Crap. I need to look into that.
And ISTG she always gives me feedback on things that I did/didn't do because of our style, and so I point out that XYZ is our style, so that is why I didn't change it to ABC even though she thinks I should have. Then she replies "It's true that XYZ is our style, but I changed it to ABC because of [crazy-ass bullshit I couldn't have been expected to know because she just decided it's relevant]."
Is there any way to recategorize these emails in your head from negative to neutral? Like is there any way to hear it as "I know our style is XYZ but I decided to not follow it here. Just FYI"?
Okay, yeah, I get how that might be a hard shift to make, but it's what I'd start doing with it.
I am having a mild work freak out of my own. Friend and I are going for an NEH grant and I fear we are way behind the 8 ball. Ugh. This stupid parenting gig sucks up all my time.
Crap. I need to look into that.
I think they recommend HepA and Typhoid, but that's about it.
Well, that makes me slightly less envious of the trip. But not by much.
Was going to head up to see my family next week, but things have happened and now there's a delay (all oldest sons fault) in getting into rehab (or rather, keeping him in there), so now I don't know when I'll get to see them. Mom has a scary procedure on Friday that has me fearing the worst. It involves stopping her heart to get rid of her arrhythmia, so she doesn't want me coming up anyway. But now I feel like I should just in case.
Okay, appointment made.
Shrift,
Did the typhoid have any side effects for you? I made it for the morning, but am wondering if I should change to an afternoon, in case I get sick.
Let us know if there are any unexpected super powers after the shots.
Julie, that's really scary. I can understand why you'd want to go, despite oldest son. My big sister has a heart arrhythmia too and it scares the crap outta us regularly.

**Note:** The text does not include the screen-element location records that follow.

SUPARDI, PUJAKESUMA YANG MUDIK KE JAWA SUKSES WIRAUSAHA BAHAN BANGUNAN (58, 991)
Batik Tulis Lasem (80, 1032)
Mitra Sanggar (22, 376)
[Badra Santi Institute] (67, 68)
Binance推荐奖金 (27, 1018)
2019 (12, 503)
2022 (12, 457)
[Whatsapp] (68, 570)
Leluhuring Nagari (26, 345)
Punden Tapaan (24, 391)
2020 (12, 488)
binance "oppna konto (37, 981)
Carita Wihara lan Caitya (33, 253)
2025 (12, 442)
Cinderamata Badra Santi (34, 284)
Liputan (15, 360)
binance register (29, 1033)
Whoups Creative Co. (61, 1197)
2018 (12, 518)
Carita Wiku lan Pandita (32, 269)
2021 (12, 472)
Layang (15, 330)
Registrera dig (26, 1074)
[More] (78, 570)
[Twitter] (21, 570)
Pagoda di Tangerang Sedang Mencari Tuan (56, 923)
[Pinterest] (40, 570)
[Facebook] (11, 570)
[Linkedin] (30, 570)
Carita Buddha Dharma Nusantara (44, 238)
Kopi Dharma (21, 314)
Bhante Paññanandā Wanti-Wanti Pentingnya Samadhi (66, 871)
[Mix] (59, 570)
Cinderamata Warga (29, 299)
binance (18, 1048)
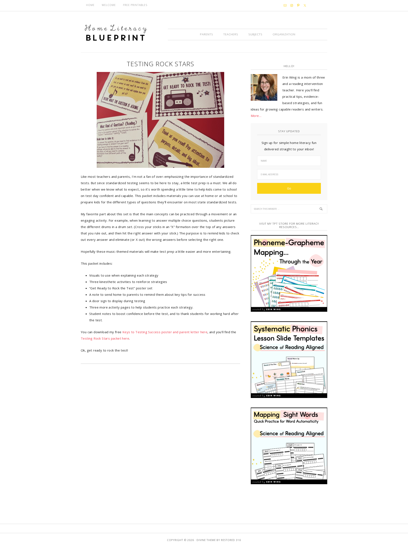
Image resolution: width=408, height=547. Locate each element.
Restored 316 (231, 540)
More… (256, 115)
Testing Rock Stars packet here (105, 338)
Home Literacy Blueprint (116, 32)
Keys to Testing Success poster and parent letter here (165, 332)
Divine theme (206, 540)
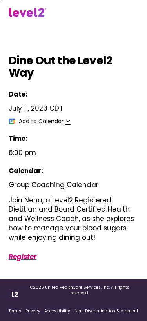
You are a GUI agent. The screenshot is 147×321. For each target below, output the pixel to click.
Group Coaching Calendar (53, 185)
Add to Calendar (41, 121)
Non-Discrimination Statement (106, 311)
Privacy (32, 311)
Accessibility (57, 311)
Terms (15, 311)
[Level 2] (28, 12)
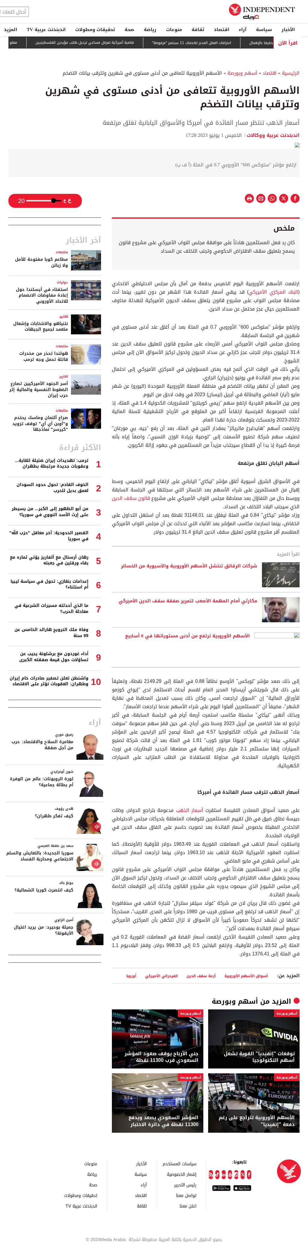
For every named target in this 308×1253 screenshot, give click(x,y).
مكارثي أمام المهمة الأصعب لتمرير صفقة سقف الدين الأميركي (188, 601)
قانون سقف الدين (131, 498)
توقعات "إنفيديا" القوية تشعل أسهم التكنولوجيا (259, 1057)
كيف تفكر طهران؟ (54, 816)
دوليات (62, 282)
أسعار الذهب (190, 810)
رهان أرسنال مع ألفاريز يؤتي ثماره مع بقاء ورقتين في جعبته (49, 560)
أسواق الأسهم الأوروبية (246, 976)
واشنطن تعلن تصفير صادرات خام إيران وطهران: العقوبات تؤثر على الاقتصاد (49, 681)
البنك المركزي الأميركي (273, 292)
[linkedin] (224, 1174)
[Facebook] (249, 1174)
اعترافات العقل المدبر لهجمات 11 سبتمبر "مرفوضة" (208, 42)
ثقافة (198, 29)
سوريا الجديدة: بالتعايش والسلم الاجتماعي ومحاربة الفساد (39, 856)
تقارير (63, 316)
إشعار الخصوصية (181, 1174)
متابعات (62, 252)
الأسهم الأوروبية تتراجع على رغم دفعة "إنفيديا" (257, 1121)
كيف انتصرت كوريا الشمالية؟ (43, 890)
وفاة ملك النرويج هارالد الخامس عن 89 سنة (51, 633)
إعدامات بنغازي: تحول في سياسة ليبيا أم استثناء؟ (49, 584)
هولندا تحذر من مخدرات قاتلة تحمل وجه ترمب (43, 356)
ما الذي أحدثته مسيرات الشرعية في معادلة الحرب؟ (51, 608)
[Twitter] (243, 1174)
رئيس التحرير (185, 1184)
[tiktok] (217, 1174)
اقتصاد (221, 29)
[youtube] (230, 1174)
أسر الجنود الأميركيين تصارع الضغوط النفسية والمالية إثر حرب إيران (38, 389)
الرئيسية (291, 73)
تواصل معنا (186, 1195)
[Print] (249, 198)
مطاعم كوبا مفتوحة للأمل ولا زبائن (41, 262)
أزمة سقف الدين (201, 976)
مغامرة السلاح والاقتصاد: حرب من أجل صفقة (42, 745)
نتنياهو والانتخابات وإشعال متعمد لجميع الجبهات (40, 327)
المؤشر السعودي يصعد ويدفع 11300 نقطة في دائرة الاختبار (163, 1121)
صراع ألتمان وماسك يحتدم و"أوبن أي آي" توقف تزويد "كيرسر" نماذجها (40, 424)
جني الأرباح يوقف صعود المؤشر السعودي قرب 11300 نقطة (162, 1057)
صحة (129, 29)
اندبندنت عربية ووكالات (273, 135)
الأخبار (288, 29)
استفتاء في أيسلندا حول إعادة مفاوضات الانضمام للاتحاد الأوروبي (42, 295)
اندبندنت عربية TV (46, 29)
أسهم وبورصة (242, 73)
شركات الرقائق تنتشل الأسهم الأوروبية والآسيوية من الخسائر (189, 566)
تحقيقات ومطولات (95, 29)
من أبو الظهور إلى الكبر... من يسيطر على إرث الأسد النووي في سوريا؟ (50, 512)
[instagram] (236, 1174)
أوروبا (131, 976)
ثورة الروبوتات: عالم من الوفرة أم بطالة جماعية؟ (41, 782)
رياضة (150, 29)
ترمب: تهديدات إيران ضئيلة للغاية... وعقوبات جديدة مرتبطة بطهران (51, 463)
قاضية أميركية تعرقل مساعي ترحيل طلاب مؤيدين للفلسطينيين (101, 42)
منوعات (174, 29)
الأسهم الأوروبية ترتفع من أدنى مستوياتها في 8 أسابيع (187, 636)
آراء (242, 29)
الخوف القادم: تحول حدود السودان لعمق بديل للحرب (52, 488)
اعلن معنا (188, 1206)
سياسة (264, 29)
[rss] (211, 1174)
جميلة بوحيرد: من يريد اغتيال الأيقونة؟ (43, 930)
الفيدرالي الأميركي (161, 976)
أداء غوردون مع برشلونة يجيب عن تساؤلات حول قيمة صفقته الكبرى (53, 657)
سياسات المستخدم (179, 1163)
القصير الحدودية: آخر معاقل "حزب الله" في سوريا (48, 536)
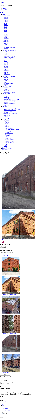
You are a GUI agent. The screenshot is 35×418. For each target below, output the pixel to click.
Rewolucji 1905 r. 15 (6, 20)
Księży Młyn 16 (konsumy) (9, 128)
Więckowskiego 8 (6, 118)
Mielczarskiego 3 (6, 96)
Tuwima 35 (5, 52)
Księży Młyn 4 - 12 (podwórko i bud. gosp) (11, 143)
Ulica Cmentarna (6, 102)
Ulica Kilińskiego (6, 38)
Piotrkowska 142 (6, 87)
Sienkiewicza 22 (6, 44)
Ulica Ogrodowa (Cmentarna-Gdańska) (9, 104)
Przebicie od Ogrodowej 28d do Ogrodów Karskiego (11, 101)
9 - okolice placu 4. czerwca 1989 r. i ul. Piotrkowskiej (9, 113)
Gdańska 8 (5, 107)
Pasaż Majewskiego (6, 36)
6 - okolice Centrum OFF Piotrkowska (7, 86)
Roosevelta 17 (6, 88)
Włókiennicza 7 (6, 27)
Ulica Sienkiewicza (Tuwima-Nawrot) (9, 83)
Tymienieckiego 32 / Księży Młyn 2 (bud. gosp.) (12, 129)
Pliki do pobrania (4, 404)
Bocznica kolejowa (8, 138)
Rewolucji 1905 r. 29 (6, 22)
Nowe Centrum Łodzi (5, 144)
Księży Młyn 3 (7, 122)
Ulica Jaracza (5, 37)
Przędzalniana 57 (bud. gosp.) (9, 133)
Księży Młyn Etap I (4, 9)
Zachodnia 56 (5, 65)
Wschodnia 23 (6, 62)
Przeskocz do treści (4, 1)
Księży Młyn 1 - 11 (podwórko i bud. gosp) (11, 142)
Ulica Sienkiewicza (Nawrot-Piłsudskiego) (9, 92)
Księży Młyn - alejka (8, 140)
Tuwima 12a (5, 46)
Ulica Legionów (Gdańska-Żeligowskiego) (9, 103)
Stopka (3, 2)
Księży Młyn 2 (7, 121)
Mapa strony (3, 409)
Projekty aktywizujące (5, 149)
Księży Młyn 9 (7, 125)
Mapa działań (4, 14)
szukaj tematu (10, 5)
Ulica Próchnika (6, 73)
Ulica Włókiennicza (6, 39)
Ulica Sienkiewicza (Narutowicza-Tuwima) (9, 47)
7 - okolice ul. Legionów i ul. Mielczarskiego (8, 93)
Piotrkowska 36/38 (6, 116)
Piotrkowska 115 (6, 78)
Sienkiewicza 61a (6, 80)
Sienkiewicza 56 (6, 89)
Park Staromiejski (6, 66)
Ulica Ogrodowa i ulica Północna (8, 71)
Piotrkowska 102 (6, 77)
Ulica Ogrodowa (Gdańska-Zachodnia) (9, 111)
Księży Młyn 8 (7, 124)
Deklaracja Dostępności (5, 408)
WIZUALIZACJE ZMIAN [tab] (6, 255)
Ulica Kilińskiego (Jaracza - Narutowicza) (9, 57)
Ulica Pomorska (6, 72)
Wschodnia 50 (6, 34)
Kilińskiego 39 (6, 51)
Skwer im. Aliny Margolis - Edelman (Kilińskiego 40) (11, 55)
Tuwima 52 (5, 54)
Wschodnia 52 (6, 35)
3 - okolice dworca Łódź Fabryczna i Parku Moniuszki (9, 50)
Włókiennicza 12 (6, 29)
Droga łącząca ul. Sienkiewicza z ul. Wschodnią (10, 49)
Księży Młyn (4, 8)
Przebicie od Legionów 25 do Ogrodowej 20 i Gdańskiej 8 (12, 109)
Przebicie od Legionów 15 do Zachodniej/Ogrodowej (11, 108)
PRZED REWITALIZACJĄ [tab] (6, 254)
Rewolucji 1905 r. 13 (6, 19)
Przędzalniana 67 (7, 136)
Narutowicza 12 (6, 42)
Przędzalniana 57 (7, 132)
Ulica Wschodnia (6, 40)
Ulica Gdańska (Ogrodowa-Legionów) (9, 105)
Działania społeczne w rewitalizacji (7, 148)
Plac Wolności (6, 67)
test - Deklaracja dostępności (6, 410)
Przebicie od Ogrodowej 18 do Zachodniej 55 (10, 110)
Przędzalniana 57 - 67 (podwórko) (10, 141)
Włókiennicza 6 (6, 26)
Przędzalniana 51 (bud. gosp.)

Do you want to manage associations, Zen? Or do you already?
No... I don't particularly want to do anything, including what I'm doing now. I mean, does anyone say to themselves, man, I really want to manage associations? I'm just thinking about maybe expanding my career options. I have some management experience, mostly from my current job, and it seems like something I could move into if I need to move into something. I have to have a career-type good-paying job for another 12-15 years or so, and if this might pay me what I'm making now or more, and might be interesting for a while, maybe I should look into that. I dunno. The classes are on-site at the NJ office, which is real convenient for people still there, but it would be really inconvenient for me, because they aren't being given on consecutive days. So I have to be more sure it's worth it than I am now.